- [Your goal]
Take the line that contains "华中科技大学开放原子开源俱乐部 (137, 605)" in the data below and each line after it, through the last, and repeat them unchanged.

- [Given data]
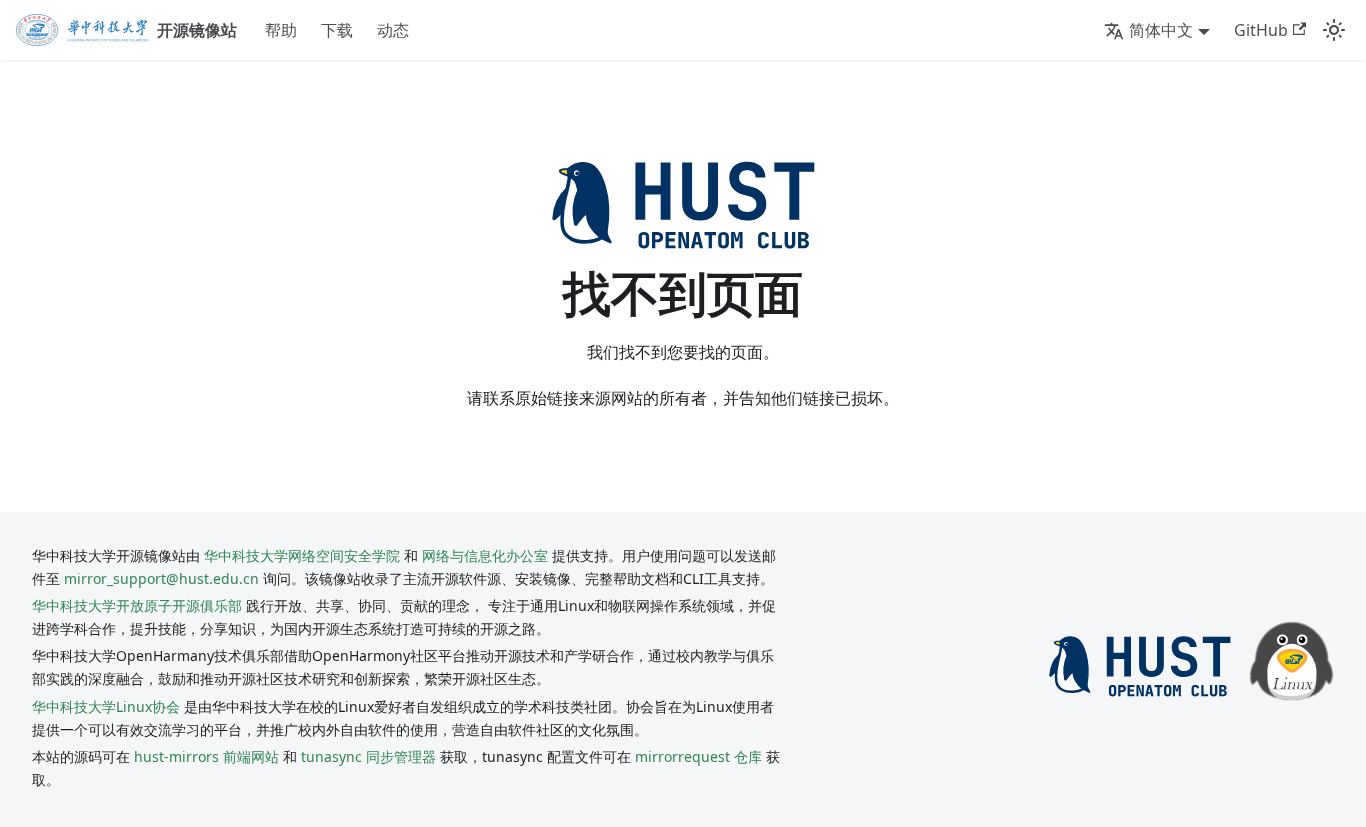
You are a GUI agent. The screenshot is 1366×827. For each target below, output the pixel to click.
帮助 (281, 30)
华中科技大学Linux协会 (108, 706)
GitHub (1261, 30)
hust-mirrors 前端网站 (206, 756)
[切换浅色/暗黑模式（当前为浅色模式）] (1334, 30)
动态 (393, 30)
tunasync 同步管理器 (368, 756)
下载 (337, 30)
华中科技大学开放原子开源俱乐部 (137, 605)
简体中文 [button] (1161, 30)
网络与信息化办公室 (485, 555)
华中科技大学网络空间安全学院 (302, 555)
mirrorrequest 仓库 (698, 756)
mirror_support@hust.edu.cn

- [Answer for the task]
华中科技大学开放原子开源俱乐部 (137, 605)
简体中文 [button] (1161, 30)
网络与信息化办公室 (485, 555)
华中科技大学网络空间安全学院 (302, 555)
mirrorrequest 仓库 (698, 756)
mirror_support@hust.edu.cn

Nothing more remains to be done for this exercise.